Every line of the data should be output word for word.

Segment Start: Data provided

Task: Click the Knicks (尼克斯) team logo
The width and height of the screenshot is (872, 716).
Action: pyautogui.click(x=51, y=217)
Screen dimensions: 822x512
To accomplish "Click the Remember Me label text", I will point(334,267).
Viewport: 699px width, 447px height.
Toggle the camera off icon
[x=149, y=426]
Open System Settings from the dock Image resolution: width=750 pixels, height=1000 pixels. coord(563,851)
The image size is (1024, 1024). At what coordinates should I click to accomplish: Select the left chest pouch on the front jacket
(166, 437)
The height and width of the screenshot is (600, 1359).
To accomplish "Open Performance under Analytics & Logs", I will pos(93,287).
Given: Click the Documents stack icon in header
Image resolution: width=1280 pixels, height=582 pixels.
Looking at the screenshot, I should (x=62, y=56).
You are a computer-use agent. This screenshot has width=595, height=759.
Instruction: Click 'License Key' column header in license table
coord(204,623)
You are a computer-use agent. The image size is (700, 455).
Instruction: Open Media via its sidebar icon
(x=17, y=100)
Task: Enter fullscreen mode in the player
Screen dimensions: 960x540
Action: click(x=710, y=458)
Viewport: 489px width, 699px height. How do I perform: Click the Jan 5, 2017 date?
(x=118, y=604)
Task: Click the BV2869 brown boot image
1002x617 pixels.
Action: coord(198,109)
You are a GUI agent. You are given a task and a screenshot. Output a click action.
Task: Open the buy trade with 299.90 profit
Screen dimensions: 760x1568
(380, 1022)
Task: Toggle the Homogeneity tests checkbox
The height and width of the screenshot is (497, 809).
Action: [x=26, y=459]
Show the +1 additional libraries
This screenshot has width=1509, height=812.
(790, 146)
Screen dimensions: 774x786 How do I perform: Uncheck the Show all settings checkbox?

Segment End: Data provided

_Written reply_.
Task: Click the Knicks (尼克斯) team logo
The width and height of the screenshot is (872, 716).
Action: pyautogui.click(x=51, y=217)
Screen dimensions: 822x512
To accomplish "Click the Remember Me label text", I will point(334,267).
Viewport: 699px width, 447px height.
Toggle the camera off icon
[x=149, y=426]
Open System Settings from the dock Image resolution: width=750 pixels, height=1000 pixels. coord(563,851)
The image size is (1024, 1024). At what coordinates should I click to accomplish: Select the left chest pouch on the front jacket
(166, 437)
The height and width of the screenshot is (600, 1359).
To accomplish "Open Performance under Analytics & Logs", I will pos(93,287).
Given: Click the Documents stack icon in header
Image resolution: width=1280 pixels, height=582 pixels.
Looking at the screenshot, I should (x=62, y=56).
You are a computer-use agent. This screenshot has width=595, height=759.
Instruction: Click 'License Key' column header in license table
coord(204,623)
You are a computer-use agent. The image size is (700, 455).
Instruction: Open Media via its sidebar icon
(x=17, y=100)
Task: Enter fullscreen mode in the player
Screen dimensions: 960x540
Action: click(x=710, y=458)
Viewport: 489px width, 699px height. How do I perform: Click the Jan 5, 2017 date?
(x=118, y=604)
Task: Click the BV2869 brown boot image
1002x617 pixels.
Action: coord(198,109)
You are a GUI agent. You are given a task and a screenshot. Output a click action.
Task: Open the buy trade with 299.90 profit
Screen dimensions: 760x1568
(380, 1022)
Task: Toggle the Homogeneity tests checkbox
The height and width of the screenshot is (497, 809).
Action: [x=26, y=459]
Show the +1 additional libraries
This screenshot has width=1509, height=812.
(790, 146)
Screen dimensions: 774x786 How do I perform: Uncheck the Show all settings checkbox?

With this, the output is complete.